Creating a rocking culture that inspires people, attracts top talent and strikes the fine balance of work and life are aspects anchored into Veritas Technologies Australia and New Zealand (A/NZ) managing director Pete Murray's frame of business culture.
With more than 30 years of industry experience, Murray is passionate about amplifying value and giving back to the IT sector, and also bringing his band, Moonshine Special, back together for charity events.
What was your first job?
My first ever job was when I was 14, delivering the local newspaper around my neighbourhood. I was able to expand this role to delivering pamphlets and flyers and soon realised that a lot of the houses I delivered papers to needed their lawn mowed, so one of the pamphlets I delivered was my own. I soon stopped delivering papers and mowed lawns most weekends.
How did you get started in the IT industry and progress to where you are today?
I majored in management science and information systems under a bachelor of commerce, where I learned about business processes, automating and sharing information between them. One day, I attended a guest lecture by Adon Kumar from Unisys, who had just acquired a fourth-generation language called ‘Link’ that was going to change the way COBOL was being written. I was immediately hooked and have never looked back.
Since then, I’ve been in the industry for more than 30 years, including stints at Pure Storage and Dimension Data (now NTT Ltd). One of my greatest strengths coming into the MD role at Veritas is that I come from a systems integration background and understand the client: the channel.
What are some of your plans for Veritas in the coming months?
The pandemic has changed the way that businesses across Australia are using and storing data, leaving many IT managers in need of a radical shake up of their protection infrastructures. Coming into Veritas, I immediately saw how we can not only help them to meet their challenges but also to realise new opportunities with their data. My key focus can be broken into three pillars.
The first is to make sure that our people love working here. My number one priority is creating a culture of employee satisfaction that in turn, increases our average tenure. We’ve just devoted a whole bunch of work-life balance and charity fundraising-programs to make sure we’re creating a sense of workplace culture, including a Step Challenge that is raising funds for Taronga Conservation Society whilst getting our people away from video calls, out into the fresh air and a bit fitter than they were.
My second area of focus is ensuring that our audience understands the complete value proposition of Veritas. This includes introducing potential clients to our integrated solution and showing existing ones how they can get the most out of services to create ultimate impact to their business.
Finally, my third priority is to grow the business year on year, across key solution pillars, for the next three years.
What has been your biggest business mistake, and the lessons you've learnt from that experience?
I don’t think there’s a decision where I’d say ‘oh, I’ve got that 100 per cent wrong or right’. There’s always an opportunity to learn from things. I had a health episode whilst I was at work about 10 years ago that saw me rushed to hospital with my EA beside me in the ambulance, trying to get my wife on the phone. That totally changed my perspective on work-life balance and the need to put your people before everything.
When I was at Dimension Data, we received an award for being the best professional services firm in NSW from Hewitt, which reflects many years of hard work. The entire team created a rocking culture that inspired people to do more, attracted top talent and got the balance of work and life right. I have taken forward a people anchored business ethic ever since.
What are some of your ambitions - personally and professionally?

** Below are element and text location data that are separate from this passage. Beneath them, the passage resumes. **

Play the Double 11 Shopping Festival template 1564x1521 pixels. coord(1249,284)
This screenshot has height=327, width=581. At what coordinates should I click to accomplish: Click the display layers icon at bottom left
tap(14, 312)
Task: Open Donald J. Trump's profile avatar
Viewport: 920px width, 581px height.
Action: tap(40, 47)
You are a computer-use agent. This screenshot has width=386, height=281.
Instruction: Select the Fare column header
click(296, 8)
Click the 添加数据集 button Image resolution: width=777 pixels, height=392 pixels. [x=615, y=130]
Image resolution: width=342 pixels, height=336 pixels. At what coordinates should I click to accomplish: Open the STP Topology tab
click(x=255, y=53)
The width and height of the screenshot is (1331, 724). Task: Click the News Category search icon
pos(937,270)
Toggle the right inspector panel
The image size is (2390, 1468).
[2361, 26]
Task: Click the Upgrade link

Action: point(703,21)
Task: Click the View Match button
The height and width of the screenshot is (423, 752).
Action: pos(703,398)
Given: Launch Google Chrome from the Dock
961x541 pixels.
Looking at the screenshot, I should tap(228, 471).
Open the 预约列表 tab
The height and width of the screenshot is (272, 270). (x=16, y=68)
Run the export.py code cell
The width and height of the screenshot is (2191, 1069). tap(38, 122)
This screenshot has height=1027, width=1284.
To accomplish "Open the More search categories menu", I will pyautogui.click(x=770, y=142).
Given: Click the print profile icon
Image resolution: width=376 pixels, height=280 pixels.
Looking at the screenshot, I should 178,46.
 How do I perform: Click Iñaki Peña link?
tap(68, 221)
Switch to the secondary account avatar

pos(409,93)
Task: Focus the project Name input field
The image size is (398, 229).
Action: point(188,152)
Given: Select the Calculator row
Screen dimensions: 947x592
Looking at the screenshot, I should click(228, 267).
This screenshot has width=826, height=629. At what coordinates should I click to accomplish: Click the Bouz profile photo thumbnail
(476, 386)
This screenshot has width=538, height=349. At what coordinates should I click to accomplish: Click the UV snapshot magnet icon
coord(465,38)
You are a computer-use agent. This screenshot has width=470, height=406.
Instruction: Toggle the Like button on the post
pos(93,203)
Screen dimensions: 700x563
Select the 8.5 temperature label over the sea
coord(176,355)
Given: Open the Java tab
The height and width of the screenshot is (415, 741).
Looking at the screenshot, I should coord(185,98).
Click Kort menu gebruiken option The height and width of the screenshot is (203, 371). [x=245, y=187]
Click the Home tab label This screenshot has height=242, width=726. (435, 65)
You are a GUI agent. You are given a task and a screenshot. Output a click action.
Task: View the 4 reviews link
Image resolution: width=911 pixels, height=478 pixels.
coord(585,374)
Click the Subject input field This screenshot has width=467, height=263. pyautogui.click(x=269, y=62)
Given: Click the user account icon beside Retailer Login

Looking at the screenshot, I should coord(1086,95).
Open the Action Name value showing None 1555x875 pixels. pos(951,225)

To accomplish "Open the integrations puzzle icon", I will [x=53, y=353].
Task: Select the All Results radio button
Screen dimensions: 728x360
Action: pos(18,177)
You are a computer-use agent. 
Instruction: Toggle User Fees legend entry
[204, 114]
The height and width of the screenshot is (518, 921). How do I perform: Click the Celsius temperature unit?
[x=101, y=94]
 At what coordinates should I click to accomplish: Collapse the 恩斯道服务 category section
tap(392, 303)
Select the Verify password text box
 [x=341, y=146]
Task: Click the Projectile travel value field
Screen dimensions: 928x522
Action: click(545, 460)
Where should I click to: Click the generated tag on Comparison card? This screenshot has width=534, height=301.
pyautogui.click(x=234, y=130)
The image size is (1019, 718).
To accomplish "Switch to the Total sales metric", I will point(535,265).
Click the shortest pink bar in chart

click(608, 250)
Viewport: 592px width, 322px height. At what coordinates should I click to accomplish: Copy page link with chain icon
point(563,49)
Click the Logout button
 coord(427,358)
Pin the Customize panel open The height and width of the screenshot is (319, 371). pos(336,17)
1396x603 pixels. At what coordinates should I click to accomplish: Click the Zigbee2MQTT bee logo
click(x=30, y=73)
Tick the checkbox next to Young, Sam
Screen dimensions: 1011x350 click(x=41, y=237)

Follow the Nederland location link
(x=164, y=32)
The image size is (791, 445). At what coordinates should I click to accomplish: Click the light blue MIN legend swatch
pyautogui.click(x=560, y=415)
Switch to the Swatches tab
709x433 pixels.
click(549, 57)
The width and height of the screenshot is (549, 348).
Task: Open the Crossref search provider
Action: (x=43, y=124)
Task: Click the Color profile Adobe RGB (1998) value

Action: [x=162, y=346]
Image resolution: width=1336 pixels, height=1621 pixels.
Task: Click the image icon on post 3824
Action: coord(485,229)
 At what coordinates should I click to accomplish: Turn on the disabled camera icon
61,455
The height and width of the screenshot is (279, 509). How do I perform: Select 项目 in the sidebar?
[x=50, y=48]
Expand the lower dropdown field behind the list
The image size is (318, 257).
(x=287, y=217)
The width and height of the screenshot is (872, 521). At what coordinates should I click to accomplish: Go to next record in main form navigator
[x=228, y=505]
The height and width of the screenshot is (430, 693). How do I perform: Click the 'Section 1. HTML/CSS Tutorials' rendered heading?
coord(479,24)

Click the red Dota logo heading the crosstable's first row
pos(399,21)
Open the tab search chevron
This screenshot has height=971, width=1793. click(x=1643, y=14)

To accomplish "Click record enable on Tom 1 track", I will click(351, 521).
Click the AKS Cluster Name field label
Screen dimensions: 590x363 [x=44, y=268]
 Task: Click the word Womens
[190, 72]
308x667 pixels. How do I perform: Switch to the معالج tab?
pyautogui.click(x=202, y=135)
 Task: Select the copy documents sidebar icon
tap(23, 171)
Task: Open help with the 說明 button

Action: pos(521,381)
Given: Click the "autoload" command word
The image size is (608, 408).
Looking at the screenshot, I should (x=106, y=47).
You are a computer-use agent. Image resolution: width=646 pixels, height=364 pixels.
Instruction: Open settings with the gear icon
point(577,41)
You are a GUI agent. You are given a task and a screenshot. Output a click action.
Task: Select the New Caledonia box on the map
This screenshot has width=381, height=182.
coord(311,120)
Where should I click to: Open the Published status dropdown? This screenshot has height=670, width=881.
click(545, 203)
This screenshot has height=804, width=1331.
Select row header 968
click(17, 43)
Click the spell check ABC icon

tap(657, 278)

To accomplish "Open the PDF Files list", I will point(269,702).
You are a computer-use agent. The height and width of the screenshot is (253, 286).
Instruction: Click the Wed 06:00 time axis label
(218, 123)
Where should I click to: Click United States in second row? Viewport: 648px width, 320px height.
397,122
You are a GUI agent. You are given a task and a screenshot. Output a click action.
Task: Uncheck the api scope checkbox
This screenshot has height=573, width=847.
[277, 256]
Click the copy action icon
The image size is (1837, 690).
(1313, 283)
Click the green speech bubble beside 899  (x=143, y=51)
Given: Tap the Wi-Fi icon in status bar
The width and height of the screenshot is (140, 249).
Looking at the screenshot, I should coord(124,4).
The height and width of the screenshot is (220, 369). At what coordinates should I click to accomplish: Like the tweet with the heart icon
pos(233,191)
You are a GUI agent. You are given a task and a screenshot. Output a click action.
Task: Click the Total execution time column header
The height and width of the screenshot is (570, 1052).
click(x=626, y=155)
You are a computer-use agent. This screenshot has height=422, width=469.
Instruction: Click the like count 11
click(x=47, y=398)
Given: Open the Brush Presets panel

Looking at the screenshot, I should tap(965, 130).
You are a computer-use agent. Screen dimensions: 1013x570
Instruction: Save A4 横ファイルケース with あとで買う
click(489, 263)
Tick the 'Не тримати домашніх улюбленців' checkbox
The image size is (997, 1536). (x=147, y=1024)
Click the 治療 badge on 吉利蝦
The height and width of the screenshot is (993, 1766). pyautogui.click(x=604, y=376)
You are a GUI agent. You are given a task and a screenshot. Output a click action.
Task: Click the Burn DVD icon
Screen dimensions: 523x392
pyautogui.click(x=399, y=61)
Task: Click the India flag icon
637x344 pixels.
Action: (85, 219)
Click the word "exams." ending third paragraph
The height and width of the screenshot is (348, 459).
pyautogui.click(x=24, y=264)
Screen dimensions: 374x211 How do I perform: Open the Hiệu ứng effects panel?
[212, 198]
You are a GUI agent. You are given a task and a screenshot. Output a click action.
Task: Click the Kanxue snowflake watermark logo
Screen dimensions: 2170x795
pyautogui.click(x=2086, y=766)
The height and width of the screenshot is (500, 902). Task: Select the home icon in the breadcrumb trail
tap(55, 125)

I'm very passionate about the IT industry giving back to the community in some way, shape or form. My vision for Veritas is to be an active player in the Australian IT community, whether it be through our business giving its time, thought or physical capability. The value that the IT community provides and delivers to causes often goes unseen, and I’m committed to changing that perception.
Personally, I want to get the band back together (I play in a band called Moonshine Special) and start playing for charities again for free at their gala events, because this means normality has largely returned to society.
What has been the best piece of advice you've ever received?
Richard Branson once said, “look after your people, and they will look after your clients”, and it’s something I try to live by every day. I truly believe that when an organisation's collective culture works together to achieve its vision (and individual goals), it is an unstoppable force.
Since the pandemic, my leadership style has not changed: the traits of transparency, vision setting, and tearing down the barriers that inhibit success remain strong. I try to be a leader that enables my guiding principle of ‘Ockham’s razor’ – that the simplest explanation is often the best one – and the priority principles of the client, people, proposition and fiscal.